The appointment of Moe Shaik to such a crucial position in the state inevitably recalls the judgement of Judge Hillary Squires in the Durban High Court in June 2005, when he found that the “payments [Schabir] Shaik admitted to having made to Zuma – and Zuma admitted to having received – were made ‘corruptly’, that his [Zuma’s] intention was to ‘use the weight of his political offices to protect or further [Schabir] Shaik’s business interests'” (Padraig O’Malley, Shades of Difference: Mac Maharaj and the Struggle for South Africa, Viking/Penguin, 2007. pp.434-35).

O’Malley goes on to quote a commment by Yunus Shaik immediately following the conviction of Schabir. The passage states: “The Shaik brothers are unrepentant. ‘After the verdict’, says Yunus, ‘Moe and I discussed among ourselves whether Schabir could have done things differently. And we agreed…that he should have done what he did. He honoured the bonds of friendship. We are proud of our brother’.” (p.435)
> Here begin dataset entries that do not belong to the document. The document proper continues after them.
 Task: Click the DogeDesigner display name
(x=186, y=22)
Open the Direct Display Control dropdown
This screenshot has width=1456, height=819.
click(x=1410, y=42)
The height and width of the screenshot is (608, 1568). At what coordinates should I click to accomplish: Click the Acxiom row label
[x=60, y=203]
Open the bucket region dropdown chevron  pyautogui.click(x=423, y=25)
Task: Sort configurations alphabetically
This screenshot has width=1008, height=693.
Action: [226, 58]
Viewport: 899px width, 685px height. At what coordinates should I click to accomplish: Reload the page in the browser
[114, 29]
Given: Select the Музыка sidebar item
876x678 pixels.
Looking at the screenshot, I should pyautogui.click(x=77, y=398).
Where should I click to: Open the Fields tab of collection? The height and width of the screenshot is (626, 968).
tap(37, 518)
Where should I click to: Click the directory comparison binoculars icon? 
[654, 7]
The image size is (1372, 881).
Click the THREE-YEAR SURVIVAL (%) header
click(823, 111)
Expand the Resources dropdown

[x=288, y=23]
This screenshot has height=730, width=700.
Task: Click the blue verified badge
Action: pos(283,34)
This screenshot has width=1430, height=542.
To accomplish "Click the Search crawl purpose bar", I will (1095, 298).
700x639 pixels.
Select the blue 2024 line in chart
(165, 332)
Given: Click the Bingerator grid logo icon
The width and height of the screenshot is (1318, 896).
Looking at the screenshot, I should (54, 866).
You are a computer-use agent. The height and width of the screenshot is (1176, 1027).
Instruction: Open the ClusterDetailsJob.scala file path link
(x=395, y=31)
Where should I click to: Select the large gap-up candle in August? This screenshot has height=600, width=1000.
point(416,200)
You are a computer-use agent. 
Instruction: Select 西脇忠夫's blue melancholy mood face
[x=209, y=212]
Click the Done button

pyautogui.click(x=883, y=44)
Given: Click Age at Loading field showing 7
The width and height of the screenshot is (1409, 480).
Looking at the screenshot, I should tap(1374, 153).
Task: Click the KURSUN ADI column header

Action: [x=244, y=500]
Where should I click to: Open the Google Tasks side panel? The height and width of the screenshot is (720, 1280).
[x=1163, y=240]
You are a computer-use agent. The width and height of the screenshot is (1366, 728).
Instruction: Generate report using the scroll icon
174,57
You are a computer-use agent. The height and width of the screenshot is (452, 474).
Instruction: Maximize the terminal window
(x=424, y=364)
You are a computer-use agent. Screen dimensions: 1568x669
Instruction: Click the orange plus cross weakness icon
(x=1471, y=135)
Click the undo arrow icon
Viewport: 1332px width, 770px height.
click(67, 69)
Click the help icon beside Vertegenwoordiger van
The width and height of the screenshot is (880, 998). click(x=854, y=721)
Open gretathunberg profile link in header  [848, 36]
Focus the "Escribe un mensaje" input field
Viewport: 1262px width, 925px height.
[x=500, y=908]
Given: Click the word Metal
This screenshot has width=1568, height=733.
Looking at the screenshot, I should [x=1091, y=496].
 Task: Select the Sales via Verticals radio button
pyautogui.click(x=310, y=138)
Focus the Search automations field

This appointment inevitably recalls also Zuma’s own aborted trial for corruption. It suggests that an improper degree of personal loyalty attaches this new spy chief to the old spy chief of the 1980s, for perceived reasons of factional self-interest and in defiance of the criterion of the public interest. All semblance of civil service impartiality has been abandoned in this most partial and self-serving of appointments.

At the same time, the pogrom attacks at Kennedy Road, and the mendacious, menacing and insulting official responses from the local ANC authorities, cannot fail to suggest the possibility of a state programme of actual or implicit Zulu hegemony, carried out by means of brutal force and institutionalised corruption, to the benefit of President Zuma’s intimate supporters. There is an exceptional weighting in this administration to political loyalties rooted in KwaZulu-Natal, and grounded in a noxious regional power apparatus, as the fate of Abahlali baseMjondolo shows.

In a country of historically fractious racial and ethnic divisions, this is a recipe for disaster that would make the late Mbeki administration – for all its entrenched self-interest – look by comparison like a haven of civil security.

If there was one matter which it was essential for President Zuma to have made clear from the first days of his presidency, it was that there would be no ethnic favouritism in his administration. The entire political and constitutional fabric of South Africa is now threatened. So too are the traditional foundations of the two parties of government since 1994, the ANC and the SACP. The promise of racial peace and reconciliation, exemplified by Nelson Mandela and Archbishop Desmond Tutu, is in tatters.

A recent comment by Richard Pithouse, of Abahlali baseMjondolo, is worth considering. In an article ‘Apartheid under a new guise’, on Times Live, Pithouse writes: ‘When society is very weak in relation to political elites, the point can be reached where politics, in its debased sense, no longer sees any need to hide its crude excesses. On the contrary, it tries to legitimate itself precisely via the public spectacle of its own power. There are occasions when we’ve come very close to this point in recent years.’

Shaik’s appointment as controller of the secret services would seem a further indication of this.

One applauds the example set by the leaders of the Anglican church in KwaZulu-Natal and in Cape Town, in opposing spiritual and moral principle to the conduct of this government. Any decent person should follow their lead.